PROMPT:
Reproduce the following lines verbatim, covering all of the records.

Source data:
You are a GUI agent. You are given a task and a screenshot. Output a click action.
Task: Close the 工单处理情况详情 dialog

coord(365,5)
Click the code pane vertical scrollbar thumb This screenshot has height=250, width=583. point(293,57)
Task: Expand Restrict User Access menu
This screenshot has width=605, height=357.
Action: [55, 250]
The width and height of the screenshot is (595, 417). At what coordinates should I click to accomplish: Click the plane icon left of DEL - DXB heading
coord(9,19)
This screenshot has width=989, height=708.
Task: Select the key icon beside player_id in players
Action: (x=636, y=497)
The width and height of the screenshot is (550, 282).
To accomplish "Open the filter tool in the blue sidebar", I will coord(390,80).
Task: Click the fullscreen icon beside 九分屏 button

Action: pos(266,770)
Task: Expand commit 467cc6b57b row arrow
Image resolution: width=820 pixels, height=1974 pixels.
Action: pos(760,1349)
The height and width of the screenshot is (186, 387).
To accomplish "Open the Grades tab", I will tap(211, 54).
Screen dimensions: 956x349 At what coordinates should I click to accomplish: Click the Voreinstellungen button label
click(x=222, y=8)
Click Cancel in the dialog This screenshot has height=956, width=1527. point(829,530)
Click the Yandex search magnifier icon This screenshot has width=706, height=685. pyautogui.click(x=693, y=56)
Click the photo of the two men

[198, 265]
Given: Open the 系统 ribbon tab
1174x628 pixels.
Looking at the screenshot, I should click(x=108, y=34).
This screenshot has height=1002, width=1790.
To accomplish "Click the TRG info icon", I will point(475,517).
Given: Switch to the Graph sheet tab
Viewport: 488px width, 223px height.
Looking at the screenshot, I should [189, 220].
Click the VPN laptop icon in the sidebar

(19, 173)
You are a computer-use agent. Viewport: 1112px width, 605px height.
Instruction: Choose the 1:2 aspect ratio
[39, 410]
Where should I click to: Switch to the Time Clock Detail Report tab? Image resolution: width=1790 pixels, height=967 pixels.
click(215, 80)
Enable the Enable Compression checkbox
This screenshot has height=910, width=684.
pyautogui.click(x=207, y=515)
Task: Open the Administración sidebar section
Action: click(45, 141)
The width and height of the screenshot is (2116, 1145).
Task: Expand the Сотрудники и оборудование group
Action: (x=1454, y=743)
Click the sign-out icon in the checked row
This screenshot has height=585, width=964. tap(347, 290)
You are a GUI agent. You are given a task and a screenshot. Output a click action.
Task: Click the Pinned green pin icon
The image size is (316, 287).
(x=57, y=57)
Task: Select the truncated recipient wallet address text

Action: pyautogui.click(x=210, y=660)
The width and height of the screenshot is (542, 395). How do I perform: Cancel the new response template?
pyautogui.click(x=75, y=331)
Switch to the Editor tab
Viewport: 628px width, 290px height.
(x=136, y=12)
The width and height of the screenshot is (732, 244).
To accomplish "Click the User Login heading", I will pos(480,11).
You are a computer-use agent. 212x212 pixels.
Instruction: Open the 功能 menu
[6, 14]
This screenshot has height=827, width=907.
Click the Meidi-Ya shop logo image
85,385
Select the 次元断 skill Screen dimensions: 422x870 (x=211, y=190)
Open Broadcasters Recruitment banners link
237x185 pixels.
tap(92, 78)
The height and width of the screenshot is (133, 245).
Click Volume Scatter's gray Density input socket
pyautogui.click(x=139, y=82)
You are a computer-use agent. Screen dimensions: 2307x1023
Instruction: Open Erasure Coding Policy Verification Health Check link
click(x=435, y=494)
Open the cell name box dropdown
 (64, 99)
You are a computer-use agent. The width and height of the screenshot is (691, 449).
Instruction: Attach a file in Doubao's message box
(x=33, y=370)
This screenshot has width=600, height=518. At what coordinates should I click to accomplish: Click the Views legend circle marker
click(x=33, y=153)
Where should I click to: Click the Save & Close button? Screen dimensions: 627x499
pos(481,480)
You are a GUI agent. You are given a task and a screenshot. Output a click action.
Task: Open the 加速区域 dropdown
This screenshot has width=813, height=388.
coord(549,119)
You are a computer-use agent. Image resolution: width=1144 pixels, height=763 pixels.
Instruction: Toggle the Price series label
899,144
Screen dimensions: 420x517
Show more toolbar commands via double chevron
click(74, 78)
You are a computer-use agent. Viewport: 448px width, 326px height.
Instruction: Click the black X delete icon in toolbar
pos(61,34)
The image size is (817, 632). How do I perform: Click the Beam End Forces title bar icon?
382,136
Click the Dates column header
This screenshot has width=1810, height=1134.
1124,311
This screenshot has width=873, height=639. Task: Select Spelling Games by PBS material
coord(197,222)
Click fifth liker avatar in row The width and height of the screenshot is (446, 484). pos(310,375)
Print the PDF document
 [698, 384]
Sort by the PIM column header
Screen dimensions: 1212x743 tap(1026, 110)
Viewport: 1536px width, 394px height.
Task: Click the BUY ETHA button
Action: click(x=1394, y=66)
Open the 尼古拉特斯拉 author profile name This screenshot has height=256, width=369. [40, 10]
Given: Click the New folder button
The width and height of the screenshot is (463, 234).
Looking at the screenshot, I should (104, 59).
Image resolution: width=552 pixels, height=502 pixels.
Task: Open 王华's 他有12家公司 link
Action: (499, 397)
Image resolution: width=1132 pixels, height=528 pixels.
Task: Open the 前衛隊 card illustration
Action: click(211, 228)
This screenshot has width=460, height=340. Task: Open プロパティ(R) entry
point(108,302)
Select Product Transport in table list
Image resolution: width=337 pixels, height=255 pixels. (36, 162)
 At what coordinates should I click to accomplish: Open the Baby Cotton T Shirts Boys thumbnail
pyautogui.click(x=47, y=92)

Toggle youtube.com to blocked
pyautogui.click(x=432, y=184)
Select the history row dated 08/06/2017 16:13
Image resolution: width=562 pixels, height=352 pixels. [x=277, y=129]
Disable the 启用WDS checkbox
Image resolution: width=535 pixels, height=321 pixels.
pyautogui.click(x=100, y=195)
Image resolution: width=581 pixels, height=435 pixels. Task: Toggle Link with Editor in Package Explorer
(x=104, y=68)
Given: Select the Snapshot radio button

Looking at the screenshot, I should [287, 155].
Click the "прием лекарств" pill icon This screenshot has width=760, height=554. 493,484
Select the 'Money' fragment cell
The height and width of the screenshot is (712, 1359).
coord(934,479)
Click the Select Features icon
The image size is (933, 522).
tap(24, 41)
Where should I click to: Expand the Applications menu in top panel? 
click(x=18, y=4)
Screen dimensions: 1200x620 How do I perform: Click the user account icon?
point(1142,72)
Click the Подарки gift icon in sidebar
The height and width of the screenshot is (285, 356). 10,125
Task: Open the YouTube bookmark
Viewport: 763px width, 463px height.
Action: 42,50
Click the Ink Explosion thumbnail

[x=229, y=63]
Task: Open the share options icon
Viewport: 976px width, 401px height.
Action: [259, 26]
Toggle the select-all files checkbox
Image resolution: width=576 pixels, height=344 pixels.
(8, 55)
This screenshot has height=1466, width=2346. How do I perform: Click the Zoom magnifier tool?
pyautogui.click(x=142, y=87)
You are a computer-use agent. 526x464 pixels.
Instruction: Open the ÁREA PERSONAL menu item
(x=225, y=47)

TASK RESULT:
You are a GUI agent. You are given a task and a screenshot. Output a click action.
Task: Close the 工单处理情况详情 dialog

coord(365,5)
Click the code pane vertical scrollbar thumb This screenshot has height=250, width=583. point(293,57)
Task: Expand Restrict User Access menu
This screenshot has width=605, height=357.
Action: [55, 250]
The width and height of the screenshot is (595, 417). At what coordinates should I click to accomplish: Click the plane icon left of DEL - DXB heading
coord(9,19)
This screenshot has width=989, height=708.
Task: Select the key icon beside player_id in players
Action: (x=636, y=497)
The width and height of the screenshot is (550, 282).
To accomplish "Open the filter tool in the blue sidebar", I will coord(390,80).
Task: Click the fullscreen icon beside 九分屏 button

Action: pos(266,770)
Task: Expand commit 467cc6b57b row arrow
Image resolution: width=820 pixels, height=1974 pixels.
Action: pos(760,1349)
The height and width of the screenshot is (186, 387).
To accomplish "Open the Grades tab", I will tap(211, 54).
Screen dimensions: 956x349 At what coordinates should I click to accomplish: Click the Voreinstellungen button label
click(x=222, y=8)
Click Cancel in the dialog This screenshot has height=956, width=1527. point(829,530)
Click the Yandex search magnifier icon This screenshot has width=706, height=685. pyautogui.click(x=693, y=56)
Click the photo of the two men

[198, 265]
Given: Open the 系统 ribbon tab
1174x628 pixels.
Looking at the screenshot, I should click(x=108, y=34).
This screenshot has height=1002, width=1790.
To accomplish "Click the TRG info icon", I will point(475,517).
Given: Switch to the Graph sheet tab
Viewport: 488px width, 223px height.
Looking at the screenshot, I should [189, 220].
Click the VPN laptop icon in the sidebar

(19, 173)
You are a computer-use agent. Viewport: 1112px width, 605px height.
Instruction: Choose the 1:2 aspect ratio
[39, 410]
Where should I click to: Switch to the Time Clock Detail Report tab? Image resolution: width=1790 pixels, height=967 pixels.
click(215, 80)
Enable the Enable Compression checkbox
This screenshot has height=910, width=684.
pyautogui.click(x=207, y=515)
Task: Open the Administración sidebar section
Action: click(45, 141)
The width and height of the screenshot is (2116, 1145).
Task: Expand the Сотрудники и оборудование group
Action: (x=1454, y=743)
Click the sign-out icon in the checked row
This screenshot has height=585, width=964. tap(347, 290)
You are a GUI agent. You are given a task and a screenshot. Output a click action.
Task: Click the Pinned green pin icon
The image size is (316, 287).
(x=57, y=57)
Task: Select the truncated recipient wallet address text

Action: pyautogui.click(x=210, y=660)
The width and height of the screenshot is (542, 395). How do I perform: Cancel the new response template?
pyautogui.click(x=75, y=331)
Switch to the Editor tab
Viewport: 628px width, 290px height.
(x=136, y=12)
The width and height of the screenshot is (732, 244).
To accomplish "Click the User Login heading", I will pos(480,11).
You are a computer-use agent. 212x212 pixels.
Instruction: Open the 功能 menu
[6, 14]
This screenshot has height=827, width=907.
Click the Meidi-Ya shop logo image
85,385
Select the 次元断 skill Screen dimensions: 422x870 (x=211, y=190)
Open Broadcasters Recruitment banners link
237x185 pixels.
tap(92, 78)
The height and width of the screenshot is (133, 245).
Click Volume Scatter's gray Density input socket
pyautogui.click(x=139, y=82)
You are a computer-use agent. Screen dimensions: 2307x1023
Instruction: Open Erasure Coding Policy Verification Health Check link
click(x=435, y=494)
Open the cell name box dropdown
 (64, 99)
You are a computer-use agent. The width and height of the screenshot is (691, 449).
Instruction: Attach a file in Doubao's message box
(x=33, y=370)
This screenshot has width=600, height=518. At what coordinates should I click to accomplish: Click the Views legend circle marker
click(x=33, y=153)
Where should I click to: Click the Save & Close button? Screen dimensions: 627x499
pos(481,480)
You are a GUI agent. You are given a task and a screenshot. Output a click action.
Task: Open the 加速区域 dropdown
This screenshot has width=813, height=388.
coord(549,119)
You are a computer-use agent. Image resolution: width=1144 pixels, height=763 pixels.
Instruction: Toggle the Price series label
899,144
Screen dimensions: 420x517
Show more toolbar commands via double chevron
click(74, 78)
You are a computer-use agent. Viewport: 448px width, 326px height.
Instruction: Click the black X delete icon in toolbar
pos(61,34)
The image size is (817, 632). How do I perform: Click the Beam End Forces title bar icon?
382,136
Click the Dates column header
This screenshot has width=1810, height=1134.
1124,311
This screenshot has width=873, height=639. Task: Select Spelling Games by PBS material
coord(197,222)
Click fifth liker avatar in row The width and height of the screenshot is (446, 484). pos(310,375)
Print the PDF document
 [698, 384]
Sort by the PIM column header
Screen dimensions: 1212x743 tap(1026, 110)
Viewport: 1536px width, 394px height.
Task: Click the BUY ETHA button
Action: click(x=1394, y=66)
Open the 尼古拉特斯拉 author profile name This screenshot has height=256, width=369. [40, 10]
Given: Click the New folder button
The width and height of the screenshot is (463, 234).
Looking at the screenshot, I should (104, 59).
Image resolution: width=552 pixels, height=502 pixels.
Task: Open 王华's 他有12家公司 link
Action: (499, 397)
Image resolution: width=1132 pixels, height=528 pixels.
Task: Open the 前衛隊 card illustration
Action: click(211, 228)
This screenshot has width=460, height=340. Task: Open プロパティ(R) entry
point(108,302)
Select Product Transport in table list
Image resolution: width=337 pixels, height=255 pixels. (36, 162)
 At what coordinates should I click to accomplish: Open the Baby Cotton T Shirts Boys thumbnail
pyautogui.click(x=47, y=92)

Toggle youtube.com to blocked
pyautogui.click(x=432, y=184)
Select the history row dated 08/06/2017 16:13
Image resolution: width=562 pixels, height=352 pixels. [x=277, y=129]
Disable the 启用WDS checkbox
Image resolution: width=535 pixels, height=321 pixels.
pyautogui.click(x=100, y=195)
Image resolution: width=581 pixels, height=435 pixels. Task: Toggle Link with Editor in Package Explorer
(x=104, y=68)
Given: Select the Snapshot radio button

Looking at the screenshot, I should [287, 155].
Click the "прием лекарств" pill icon This screenshot has width=760, height=554. 493,484
Select the 'Money' fragment cell
The height and width of the screenshot is (712, 1359).
coord(934,479)
Click the Select Features icon
The image size is (933, 522).
tap(24, 41)
Where should I click to: Expand the Applications menu in top panel? 
click(x=18, y=4)
Screen dimensions: 1200x620 How do I perform: Click the user account icon?
point(1142,72)
Click the Подарки gift icon in sidebar
The height and width of the screenshot is (285, 356). 10,125
Task: Open the YouTube bookmark
Viewport: 763px width, 463px height.
Action: 42,50
Click the Ink Explosion thumbnail

[x=229, y=63]
Task: Open the share options icon
Viewport: 976px width, 401px height.
Action: [259, 26]
Toggle the select-all files checkbox
Image resolution: width=576 pixels, height=344 pixels.
(8, 55)
This screenshot has height=1466, width=2346. How do I perform: Click the Zoom magnifier tool?
pyautogui.click(x=142, y=87)
You are a computer-use agent. 526x464 pixels.
Instruction: Open the ÁREA PERSONAL menu item
(x=225, y=47)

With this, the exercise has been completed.